Well, when the rankings came out I was #46. Then I dropped to #50. Only the Top 30 make it to the finals, so I was crushed.
I got my feelings hurt, as I often do, when I feel like people don't "like" me. And I know that is a very silly thing to say, because there are plenty off people that like me, for crying out loud. But I was having a pity party and what you do at a party like that is feel pitiful. It's my party and I'll cry if I want to.
Then, a statement from my husband when he saw that I started to cry about not getting more votes and potentially not even being considered to win: "Maybe God has something else planned for you, something better.
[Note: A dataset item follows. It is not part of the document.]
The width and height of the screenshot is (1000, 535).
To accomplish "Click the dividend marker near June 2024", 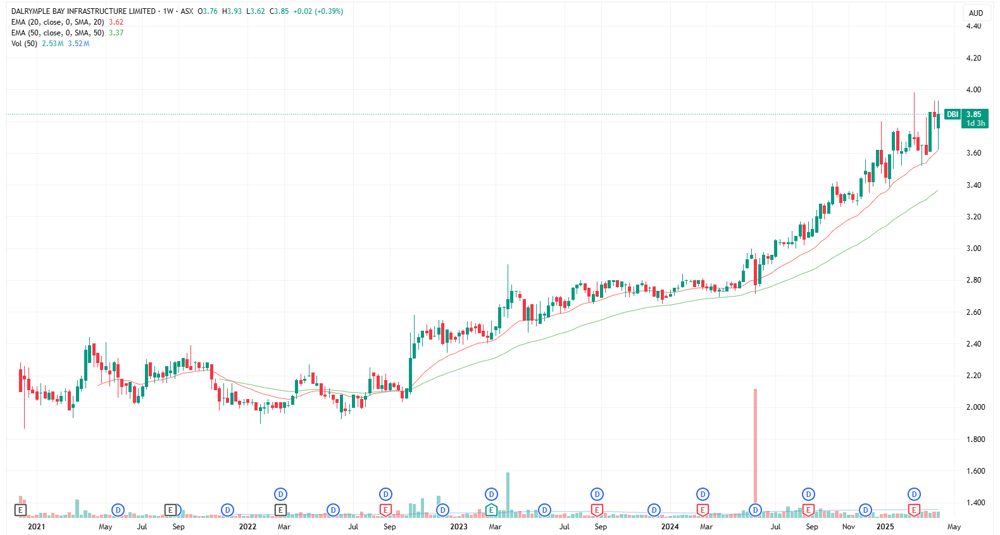I will [x=756, y=509].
Maybe He knew someone else needed this more than you."
He also said something about losing weight being "easy" but I won't highlight THAT one. Ahem.
So, I had to stop and think. Yes, I am the girl who says "If it's meant to be, it will be". This is NOT the only chance I will get to be able to win the battle I am fighting - I don't have to wait to win a contest to be successful (but man oh man, this one would have really, really helped me). I can't rely on others to determine my fate. I can't allow others' actions to turn me to making bad choices that affect my health. Talk about a hard habit to break! But I simply will not give up trying.
At times like this, when I am most lonesome, I realize that it is then that I am the least alone I have ever been. Because the one person that never, ever leaves me for forgets about me is who I need to lean on.
Peter 5:7 says: Cast all your anxiety on Him because He cares for you.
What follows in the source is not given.